The voting FOMC member acknowledged the strong pace of jobs growth over the past two months, a trend that could lead the central bank to pare back its $85 billion monthly bond buying program. The Fed has been buying US Treasuries and mortgage-backed securities since November 2008. The Fed has come under intense scrutiny for not shifting its stance on record stimulus, which has injected nearly $4 trillion into the financial markets in five years.
The US economy added 203,000 nonfarm payrolls in November, following a revised 200,000 gain the prior month, according to the Labor Department. The jobless rate fell 0.3 percentage points to 7 percent, a five-year low, edging closer to the Fed’s 6.5 percent threshold. The Federal Reserve has said repeatedly it will not consider raising interest rates until the jobless rate falls to 6.5 percent.
“A small taper might recognize labour-market improvement while still providing the committee the opportunity to carefully monitor inflation during the first half of 2014,” said Bullard. “Should inflation not return toward target, the committee could pause tapering at subsequent meetings.”

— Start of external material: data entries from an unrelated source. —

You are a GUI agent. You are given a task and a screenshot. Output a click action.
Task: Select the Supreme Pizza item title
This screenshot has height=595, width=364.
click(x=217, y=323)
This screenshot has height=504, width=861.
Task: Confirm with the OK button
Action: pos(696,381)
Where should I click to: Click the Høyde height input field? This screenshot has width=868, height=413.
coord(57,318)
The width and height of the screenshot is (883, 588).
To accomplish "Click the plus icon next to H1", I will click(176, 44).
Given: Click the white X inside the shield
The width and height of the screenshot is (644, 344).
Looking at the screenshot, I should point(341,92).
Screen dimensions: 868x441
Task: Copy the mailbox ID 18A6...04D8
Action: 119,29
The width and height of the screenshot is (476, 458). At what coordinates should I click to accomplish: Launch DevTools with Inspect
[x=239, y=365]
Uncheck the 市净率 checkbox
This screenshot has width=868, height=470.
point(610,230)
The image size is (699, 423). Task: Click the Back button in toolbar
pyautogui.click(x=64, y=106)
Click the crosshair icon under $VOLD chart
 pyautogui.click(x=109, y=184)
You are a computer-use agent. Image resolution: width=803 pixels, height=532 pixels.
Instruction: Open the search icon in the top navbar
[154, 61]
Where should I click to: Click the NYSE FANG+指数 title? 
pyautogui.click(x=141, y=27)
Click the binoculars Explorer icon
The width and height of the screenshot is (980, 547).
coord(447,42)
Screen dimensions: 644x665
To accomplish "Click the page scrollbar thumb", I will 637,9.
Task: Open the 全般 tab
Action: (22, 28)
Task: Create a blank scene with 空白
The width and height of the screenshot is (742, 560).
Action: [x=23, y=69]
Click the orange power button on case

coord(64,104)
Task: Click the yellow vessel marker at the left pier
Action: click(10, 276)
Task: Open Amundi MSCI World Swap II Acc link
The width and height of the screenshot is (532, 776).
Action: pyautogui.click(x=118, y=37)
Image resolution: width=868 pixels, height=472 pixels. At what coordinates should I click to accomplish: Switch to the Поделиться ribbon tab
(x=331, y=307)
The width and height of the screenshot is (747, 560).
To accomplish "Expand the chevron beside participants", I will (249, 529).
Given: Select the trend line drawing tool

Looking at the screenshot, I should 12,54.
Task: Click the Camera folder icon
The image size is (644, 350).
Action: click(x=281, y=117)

Bullard has been a vocal supporter of record stimulus. While acknowledging a taper is possible, he reassured the markets any cut should be modest due to inflation, which continues to trend below target.
The FOMC meets December 17-8 for its last rate decision of the year. One-third of economists believe the Fed could start paring back asset purchases at the next meetings rather than wait until January or March, according to a recent survey from Bloomberg. Last month’s poll revealed only 17 percent of economists believe a taper is likely to occur in December.